■ EXERCISES
**a)** In the shower pan thread, about how much does the grout pump cost?
**b)** From the shower pan thread, transcribe the part that opens with "## Redwood (Dec 10, 2011)" and closes with "BridgeMan (Dec 10, 2011)".

■ SUPPLIED TEXT
* START *
# Need pro help with flexing shower pan



## busterdude87 (Dec 10, 2011)

Hi, first post here. Really need some help... Had a water leak and installed a new shower drain. All went well but floor pan is flexing and I'm really worried that the flexing is going to break the drain pipe, as its only 8 inches long or so from the p trap to the manifold. Shower pan was installed incorrectly as seen in the picture. There's no mortar under the pan. Of course this picture was taken before the new drain was installed.

Does anybody know a fix for the missing mortar to stabilize the shower pan? I'd really appreciate it. Thanks in advance!


----------



## nealtw (Dec 10, 2011)

I'm not a pro, but this might be a place for spray foam.


----------



## Redwood (Dec 10, 2011)

I'd try to push mortar back under the pan as much as possible.

Something that may help with the flexing drain would be to install a Davke  3000 Shower Drain which will allow some flexing of the drain as it uses a no-hub connection to the drain pipe which is more forgiving.


----------



## BridgeMan (Dec 10, 2011)

Your might try renting a manual grout pump.  They have small hoppers (usually a few gallons), and are portable.  The simple lever-action will push fluid mortar more effectively than trying to ram it in by hand.


----------



## busterdude87 (Dec 10, 2011)

Thanks alot guys.  I watched some videos of these pumps and they look like exactly what I need.  I'll check it out more and post back with results.  Thanks again for the help.  I really appreciate it!

I'll be trying this but if anyone has any other input it would be appreciated too.  Thanks again.  I'll make sure to post results no matter what for you guys and to hopefully help other folks in this same situtation.


----------



## busterdude87 (Dec 21, 2011)

I cant find any place within 100 miles from my home to rent a small grout pump. This would work if i could find one. I have spent a solid week looking and calling around. I guess I will switch to plan B. I have no plan B yet but will have to try something. Thanks everyone


----------



## nealtw (Dec 21, 2011)

Google ; Spray foam under shower pan


----------



## inspectorD (Dec 21, 2011)

busterdude87 said:


> I cant find any place within 100 miles from my home to rent a small grout pump. This would work if i could find one. I have spent a solid week looking and calling around. I guess I will switch to plan B. I have no plan B yet but will have to try something. Thanks everyone



My advice, buy one and get the job done right. it will cost more time and $$ to replace later on. And you can sell it or rent it out to any plumbers or anyone else with the same issues. :2cents:

That's how us Farmers get things done anyway.


----------



## busterdude87 (Dec 23, 2011)

Thanks inspectorD. I think your correct and the advice is spot on. The cost is around $600.00 but as you said it will cost a lot more to take the shower out and remodle later if I do a half *** job now. After doing all the research this is the answer. Thank you so much for the reply.


----------



## Redwood (Dec 23, 2011)

That's cheap compared to a rotted floor and redoing it all...


----------



## inspectorD (Dec 23, 2011)

busterdude87 said:


> Thanks inspectorD. I think your correct and the advice is spot on. The cost is around $600.00 but as you said it will cost a lot more to take the shower out and remodle later if I do a half *** job now. After doing all the research this is the answer. Thank you so much for the reply.



Your welcome,but it was bridgemans idea for the pump, I just didn't think you should give up just yet. I wish you good luck,(I love shopping for new tools) and tell us how it works out. Merry Christmas.


----------
* END *
■ EXTRACTED MATERIAL
* START *
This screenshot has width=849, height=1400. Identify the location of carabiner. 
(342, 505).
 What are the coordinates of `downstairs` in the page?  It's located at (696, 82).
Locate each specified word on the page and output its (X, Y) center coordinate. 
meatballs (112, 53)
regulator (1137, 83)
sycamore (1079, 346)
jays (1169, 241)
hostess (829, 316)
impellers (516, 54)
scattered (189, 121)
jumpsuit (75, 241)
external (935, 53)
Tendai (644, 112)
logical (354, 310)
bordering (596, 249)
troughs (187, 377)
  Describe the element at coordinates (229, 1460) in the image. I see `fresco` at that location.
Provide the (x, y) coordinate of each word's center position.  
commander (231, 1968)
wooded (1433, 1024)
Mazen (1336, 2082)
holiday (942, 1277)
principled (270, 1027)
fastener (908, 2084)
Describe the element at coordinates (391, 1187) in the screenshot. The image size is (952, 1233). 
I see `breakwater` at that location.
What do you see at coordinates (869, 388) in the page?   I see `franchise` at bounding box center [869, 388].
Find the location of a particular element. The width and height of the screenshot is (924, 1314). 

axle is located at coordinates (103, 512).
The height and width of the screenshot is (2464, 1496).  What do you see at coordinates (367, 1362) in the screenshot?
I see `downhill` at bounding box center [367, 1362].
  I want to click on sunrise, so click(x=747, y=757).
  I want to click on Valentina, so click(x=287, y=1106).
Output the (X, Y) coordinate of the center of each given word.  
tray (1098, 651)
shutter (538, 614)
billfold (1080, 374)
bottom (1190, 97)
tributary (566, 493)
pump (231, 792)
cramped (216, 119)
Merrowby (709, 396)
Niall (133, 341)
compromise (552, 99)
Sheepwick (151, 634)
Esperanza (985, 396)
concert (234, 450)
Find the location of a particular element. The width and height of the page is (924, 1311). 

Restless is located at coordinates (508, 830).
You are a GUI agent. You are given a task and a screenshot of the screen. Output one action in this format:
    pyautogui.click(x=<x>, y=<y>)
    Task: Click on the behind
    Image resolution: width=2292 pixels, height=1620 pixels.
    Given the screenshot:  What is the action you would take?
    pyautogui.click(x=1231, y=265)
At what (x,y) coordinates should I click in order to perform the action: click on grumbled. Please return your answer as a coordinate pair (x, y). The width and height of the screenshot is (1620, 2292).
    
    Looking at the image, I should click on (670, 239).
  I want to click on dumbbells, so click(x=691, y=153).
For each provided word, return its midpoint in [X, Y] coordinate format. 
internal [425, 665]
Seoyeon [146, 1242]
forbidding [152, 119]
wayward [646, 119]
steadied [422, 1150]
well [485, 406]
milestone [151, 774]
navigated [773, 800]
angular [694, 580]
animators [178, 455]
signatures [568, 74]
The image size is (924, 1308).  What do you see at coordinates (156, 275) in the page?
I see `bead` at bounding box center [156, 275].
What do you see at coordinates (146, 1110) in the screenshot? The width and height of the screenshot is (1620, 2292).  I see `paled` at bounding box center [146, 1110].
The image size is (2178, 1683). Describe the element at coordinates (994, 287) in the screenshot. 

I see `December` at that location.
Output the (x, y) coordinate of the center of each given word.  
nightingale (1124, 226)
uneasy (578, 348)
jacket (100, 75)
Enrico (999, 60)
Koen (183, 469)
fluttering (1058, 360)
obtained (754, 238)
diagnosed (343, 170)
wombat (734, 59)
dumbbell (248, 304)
* END *
■ FULL SOLUTIONS
**a)** Around $600.00.

**b)**
## Redwood (Dec 10, 2011)

I'd try to push mortar back under the pan as much as possible.

Something that may help with the flexing drain would be to install a Davke  3000 Shower Drain which will allow some flexing of the drain as it uses a no-hub connection to the drain pipe which is more forgiving.


----------



## BridgeMan (Dec 10, 2011)